> _SHORT TASK A_:
From the passage about the Lewis biography, quote everything from "The original biography, the" down to "of the Life.".
> _SHORT TASK B_:
According to the passage about the Lewis biography, where did Mrs. Cornwall Baron-Wilson name the anonymous Life as her own work?
> _SHORT TASK C_:
Why, according to the passage about the Lewis biography, had a biography of Lewis long been needed?

The original biography, the two-volume Life and Correspondence of M. G. Lewis, Author of The Monk, The Castle Spectre, &c. with Many Pieces in Prose and Verse, Never Before Published (London, 1839), appeared anonymously, but the author, Mrs. Cornwall Baron-Wilson, named the work as hers on the title page of a later publication ( Our Actresses; or, Glances at Stage Favourites, Past and Present, London, 1844). A biography of Lewis, who had died in 1818, had long been needed to dispel his early reputation as an immoral and blasphemous author. In 1839, moreover, it was still not too late to preserve anecdotes and biographical details which otherwise inevitably would have been lost, and his letters presented him in a new and favorable light. All this may be said in grateful acknowledgment to the author of the Life.

Extracted records
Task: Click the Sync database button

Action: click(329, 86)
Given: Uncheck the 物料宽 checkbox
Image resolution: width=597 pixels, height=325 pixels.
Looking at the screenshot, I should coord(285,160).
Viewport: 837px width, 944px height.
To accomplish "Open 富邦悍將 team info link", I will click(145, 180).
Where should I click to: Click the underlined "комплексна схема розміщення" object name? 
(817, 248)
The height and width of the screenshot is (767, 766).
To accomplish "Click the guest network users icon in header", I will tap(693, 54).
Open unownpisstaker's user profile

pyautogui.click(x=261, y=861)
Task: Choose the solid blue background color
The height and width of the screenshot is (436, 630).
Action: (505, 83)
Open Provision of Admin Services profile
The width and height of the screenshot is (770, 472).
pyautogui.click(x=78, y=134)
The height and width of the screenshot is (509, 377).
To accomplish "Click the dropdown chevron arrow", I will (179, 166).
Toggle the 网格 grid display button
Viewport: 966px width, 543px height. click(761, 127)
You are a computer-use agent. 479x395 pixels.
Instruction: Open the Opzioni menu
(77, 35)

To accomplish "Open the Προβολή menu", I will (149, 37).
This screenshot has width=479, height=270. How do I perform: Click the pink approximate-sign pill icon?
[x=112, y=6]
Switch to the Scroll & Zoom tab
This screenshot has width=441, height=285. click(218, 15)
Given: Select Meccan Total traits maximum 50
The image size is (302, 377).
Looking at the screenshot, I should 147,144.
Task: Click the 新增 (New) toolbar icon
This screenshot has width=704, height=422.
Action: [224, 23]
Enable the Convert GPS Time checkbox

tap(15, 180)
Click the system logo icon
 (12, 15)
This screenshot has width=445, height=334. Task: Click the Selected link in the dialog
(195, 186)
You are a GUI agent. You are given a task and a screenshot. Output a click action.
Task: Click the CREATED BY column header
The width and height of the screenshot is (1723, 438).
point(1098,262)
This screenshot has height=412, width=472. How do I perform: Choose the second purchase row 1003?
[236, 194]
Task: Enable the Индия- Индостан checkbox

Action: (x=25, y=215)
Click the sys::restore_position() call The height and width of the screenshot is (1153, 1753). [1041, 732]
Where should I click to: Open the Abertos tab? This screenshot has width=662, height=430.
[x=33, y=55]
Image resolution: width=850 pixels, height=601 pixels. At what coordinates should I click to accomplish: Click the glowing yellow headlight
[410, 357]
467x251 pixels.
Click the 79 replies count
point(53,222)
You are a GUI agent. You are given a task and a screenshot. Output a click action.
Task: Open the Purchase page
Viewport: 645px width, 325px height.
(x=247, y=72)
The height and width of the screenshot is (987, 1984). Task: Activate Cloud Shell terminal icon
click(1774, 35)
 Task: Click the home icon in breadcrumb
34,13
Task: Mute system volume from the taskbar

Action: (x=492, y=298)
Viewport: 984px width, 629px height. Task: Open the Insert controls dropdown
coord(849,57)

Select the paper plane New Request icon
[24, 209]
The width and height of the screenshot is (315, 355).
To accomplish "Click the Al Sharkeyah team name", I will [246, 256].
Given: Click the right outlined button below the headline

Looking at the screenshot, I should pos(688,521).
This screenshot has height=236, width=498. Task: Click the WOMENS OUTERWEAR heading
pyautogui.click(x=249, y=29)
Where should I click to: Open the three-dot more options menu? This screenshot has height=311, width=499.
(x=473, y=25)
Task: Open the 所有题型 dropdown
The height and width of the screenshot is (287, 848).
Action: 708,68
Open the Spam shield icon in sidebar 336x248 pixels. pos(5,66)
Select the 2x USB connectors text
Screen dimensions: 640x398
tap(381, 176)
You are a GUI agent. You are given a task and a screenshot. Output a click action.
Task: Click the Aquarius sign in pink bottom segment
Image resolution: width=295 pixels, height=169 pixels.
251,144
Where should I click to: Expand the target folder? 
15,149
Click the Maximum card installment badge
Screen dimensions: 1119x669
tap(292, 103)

> _PROBLEM SOLUTION A_:
The original biography, the two-volume Life and Correspondence of M. G. Lewis, Author of The Monk, The Castle Spectre, &c. with Many Pieces in Prose and Verse, Never Before Published (London, 1839), appeared anonymously, but the author, Mrs. Cornwall Baron-Wilson, named the work as hers on the title page of a later publication ( Our Actresses; or, Glances at Stage Favourites, Past and Present, London, 1844). A biography of Lewis, who had died in 1818, had long been needed to dispel his early reputation as an immoral and blasphemous author. In 1839, moreover, it was still not too late to preserve anecdotes and biographical details which otherwise inevitably would have been lost, and his letters presented him in a new and favorable light. All this may be said in grateful acknowledgment to the author of the Life.

> _PROBLEM SOLUTION B_:
She named it on the title page of a later publication, Our Actresses; or, Glances at Stage Favourites, Past and Present (London, 1844).

> _PROBLEM SOLUTION C_:
A biography was needed to dispel Lewis's early reputation as an immoral and blasphemous author.